═══ Fragmento de origen

Empezamos la casa por el tejado y creamos la categoría máxima, a la que llamamos "Más feo que un pie". La lista de candidatos es extensa. A partir de ahí vamos bajando a "Feo de narices", "Muy muy feo", "Muy feo", "Bastante feo" y "Feo" simplemente. Sorprendidas ante la cantidad ingente de feos que conocemos, consumimos nuestros 15 minutos de asueto y volvemos a la tienda con la sensación de haber recibido un masaje terapéutico.

Como veis, día a día amplío mis horizontes intelectuales, gano en riqueza interior. Por lo pronto, esta noche toca excursión para visualizar por fin Brokeback Mountain. A ver qué me encuentro.

══════
═══ Datos proporcionados

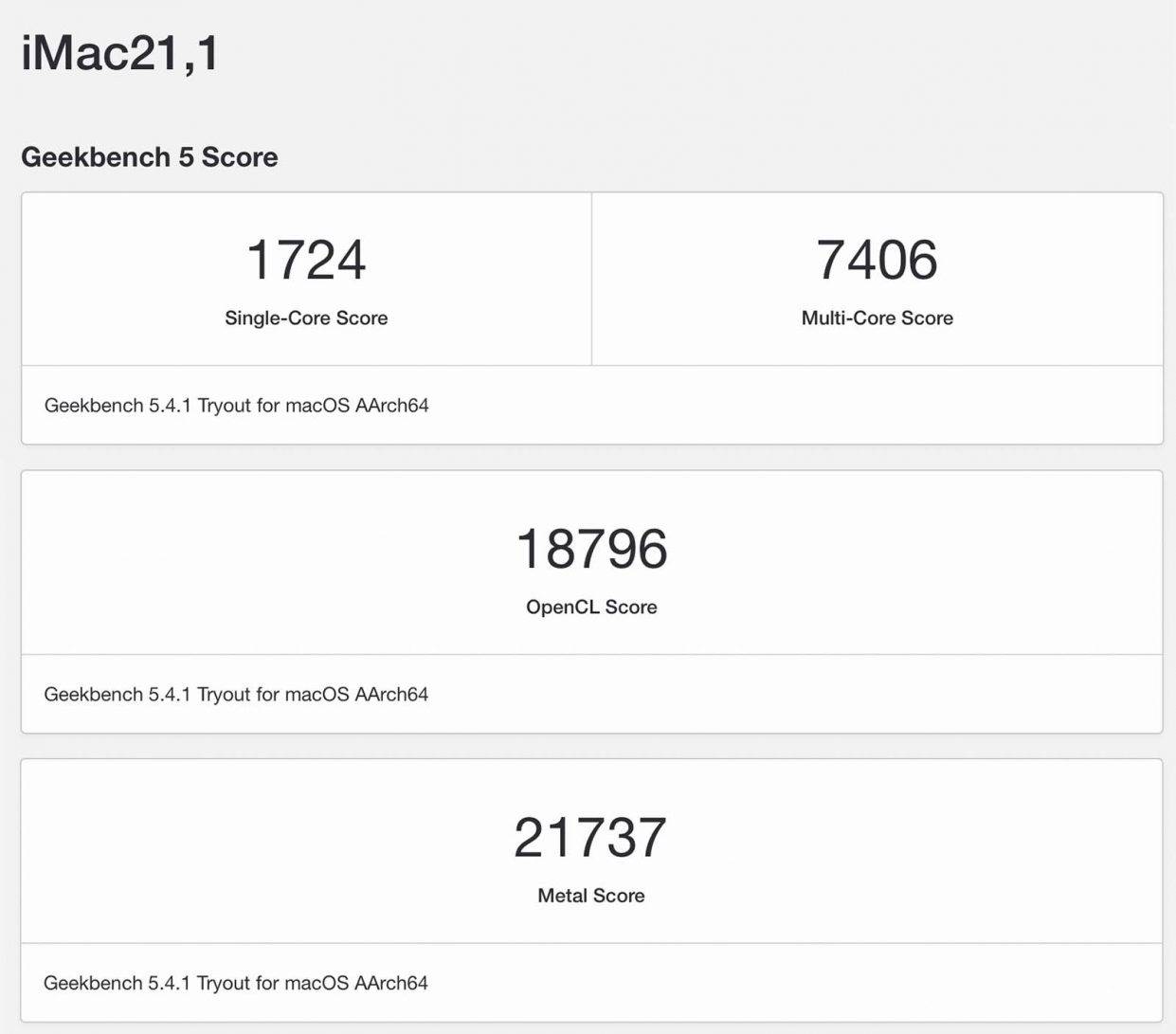Click the Single-Core Score label
This screenshot has width=1176, height=1034.
click(x=306, y=318)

══════

## Tareas
(1) Responde con datos del fragmento:
(a) ¿Qué nombre recibe la categoría máxima que crean?
(b) ¿Cuántos minutos de asueto consumen?
(c) ¿Qué película toca ver esta noche?
(2) Reescribe todo lo que va desde "Empezamos la casa" hasta "un masaje terapéutico." en el fragmento, cambiando "masaje terapéutico" por "baño relajante".

## Respuestas
(1)
(a) "Más feo que un pie".
(b) 15 minutos.
(c) Brokeback Mountain.

(2)
Empezamos la casa por el tejado y creamos la categoría máxima, a la que llamamos "Más feo que un pie". La lista de candidatos es extensa. A partir de ahí vamos bajando a "Feo de narices", "Muy muy feo", "Muy feo", "Bastante feo" y "Feo" simplemente. Sorprendidas ante la cantidad ingente de feos que conocemos, consumimos nuestros 15 minutos de asueto y volvemos a la tienda con la sensación de haber recibido un baño relajante.